Records for this exercise:
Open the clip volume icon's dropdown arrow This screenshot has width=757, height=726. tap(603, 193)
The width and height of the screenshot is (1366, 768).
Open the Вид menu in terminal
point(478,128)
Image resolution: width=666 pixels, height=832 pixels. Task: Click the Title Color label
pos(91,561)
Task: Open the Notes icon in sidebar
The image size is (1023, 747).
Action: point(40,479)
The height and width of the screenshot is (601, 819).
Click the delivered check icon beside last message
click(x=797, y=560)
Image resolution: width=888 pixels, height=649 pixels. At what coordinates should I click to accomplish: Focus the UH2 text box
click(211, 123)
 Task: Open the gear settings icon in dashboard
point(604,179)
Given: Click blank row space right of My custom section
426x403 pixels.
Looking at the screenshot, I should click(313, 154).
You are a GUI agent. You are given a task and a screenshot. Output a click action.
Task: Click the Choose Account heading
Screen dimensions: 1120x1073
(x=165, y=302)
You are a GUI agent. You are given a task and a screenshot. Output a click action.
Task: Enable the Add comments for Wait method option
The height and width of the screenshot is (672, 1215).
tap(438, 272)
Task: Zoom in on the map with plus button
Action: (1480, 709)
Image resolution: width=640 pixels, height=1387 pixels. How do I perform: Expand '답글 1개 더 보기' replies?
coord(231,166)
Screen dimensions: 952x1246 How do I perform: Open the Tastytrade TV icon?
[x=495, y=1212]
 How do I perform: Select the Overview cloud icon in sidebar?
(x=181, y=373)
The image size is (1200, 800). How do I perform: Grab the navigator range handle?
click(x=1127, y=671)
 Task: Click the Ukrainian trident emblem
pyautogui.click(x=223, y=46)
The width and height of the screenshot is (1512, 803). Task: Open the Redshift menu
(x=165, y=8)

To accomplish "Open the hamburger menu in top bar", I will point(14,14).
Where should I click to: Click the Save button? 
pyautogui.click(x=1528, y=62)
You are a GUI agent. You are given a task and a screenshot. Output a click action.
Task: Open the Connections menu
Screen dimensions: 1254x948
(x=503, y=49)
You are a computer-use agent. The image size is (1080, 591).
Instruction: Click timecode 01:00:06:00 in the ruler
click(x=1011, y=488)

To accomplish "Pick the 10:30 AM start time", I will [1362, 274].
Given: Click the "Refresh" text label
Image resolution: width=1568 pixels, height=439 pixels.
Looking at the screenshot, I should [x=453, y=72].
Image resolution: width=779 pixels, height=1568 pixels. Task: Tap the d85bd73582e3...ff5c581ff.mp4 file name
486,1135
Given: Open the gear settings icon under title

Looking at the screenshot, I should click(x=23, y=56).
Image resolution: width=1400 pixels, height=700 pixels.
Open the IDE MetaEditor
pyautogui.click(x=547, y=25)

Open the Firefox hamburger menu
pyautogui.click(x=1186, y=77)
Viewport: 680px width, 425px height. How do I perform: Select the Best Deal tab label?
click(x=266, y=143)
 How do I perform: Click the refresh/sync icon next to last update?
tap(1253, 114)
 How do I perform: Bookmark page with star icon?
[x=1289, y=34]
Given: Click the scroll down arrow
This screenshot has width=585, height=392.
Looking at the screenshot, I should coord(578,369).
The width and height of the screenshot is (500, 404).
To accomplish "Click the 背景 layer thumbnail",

Problem statement: Reproduce the entire listing above word for word, keeping every line in its original order.

Correct answer:
Open the clip volume icon's dropdown arrow This screenshot has width=757, height=726. tap(603, 193)
The width and height of the screenshot is (1366, 768).
Open the Вид menu in terminal
point(478,128)
Image resolution: width=666 pixels, height=832 pixels. Task: Click the Title Color label
pos(91,561)
Task: Open the Notes icon in sidebar
The image size is (1023, 747).
Action: point(40,479)
The height and width of the screenshot is (601, 819).
Click the delivered check icon beside last message
click(x=797, y=560)
Image resolution: width=888 pixels, height=649 pixels. At what coordinates should I click to accomplish: Focus the UH2 text box
click(211, 123)
 Task: Open the gear settings icon in dashboard
point(604,179)
Given: Click blank row space right of My custom section
426x403 pixels.
Looking at the screenshot, I should click(313, 154).
You are a GUI agent. You are given a task and a screenshot. Output a click action.
Task: Click the Choose Account heading
Screen dimensions: 1120x1073
(x=165, y=302)
You are a GUI agent. You are given a task and a screenshot. Output a click action.
Task: Enable the Add comments for Wait method option
The height and width of the screenshot is (672, 1215).
tap(438, 272)
Task: Zoom in on the map with plus button
Action: (1480, 709)
Image resolution: width=640 pixels, height=1387 pixels. How do I perform: Expand '답글 1개 더 보기' replies?
coord(231,166)
Screen dimensions: 952x1246 How do I perform: Open the Tastytrade TV icon?
[x=495, y=1212]
 How do I perform: Select the Overview cloud icon in sidebar?
(x=181, y=373)
The image size is (1200, 800). How do I perform: Grab the navigator range handle?
click(x=1127, y=671)
 Task: Click the Ukrainian trident emblem
pyautogui.click(x=223, y=46)
The width and height of the screenshot is (1512, 803). Task: Open the Redshift menu
(x=165, y=8)

To accomplish "Open the hamburger menu in top bar", I will point(14,14).
Where should I click to: Click the Save button? 
pyautogui.click(x=1528, y=62)
You are a GUI agent. You are given a task and a screenshot. Output a click action.
Task: Open the Connections menu
Screen dimensions: 1254x948
(x=503, y=49)
You are a computer-use agent. The image size is (1080, 591).
Instruction: Click timecode 01:00:06:00 in the ruler
click(x=1011, y=488)

To accomplish "Pick the 10:30 AM start time", I will [1362, 274].
Given: Click the "Refresh" text label
Image resolution: width=1568 pixels, height=439 pixels.
Looking at the screenshot, I should [x=453, y=72].
Image resolution: width=779 pixels, height=1568 pixels. Task: Tap the d85bd73582e3...ff5c581ff.mp4 file name
486,1135
Given: Open the gear settings icon under title

Looking at the screenshot, I should click(x=23, y=56).
Image resolution: width=1400 pixels, height=700 pixels.
Open the IDE MetaEditor
pyautogui.click(x=547, y=25)

Open the Firefox hamburger menu
pyautogui.click(x=1186, y=77)
Viewport: 680px width, 425px height. How do I perform: Select the Best Deal tab label?
click(x=266, y=143)
 How do I perform: Click the refresh/sync icon next to last update?
tap(1253, 114)
 How do I perform: Bookmark page with star icon?
[x=1289, y=34]
Given: Click the scroll down arrow
This screenshot has width=585, height=392.
Looking at the screenshot, I should coord(578,369).
The width and height of the screenshot is (500, 404).
To accomplish "Click the 背景 layer thumbnail",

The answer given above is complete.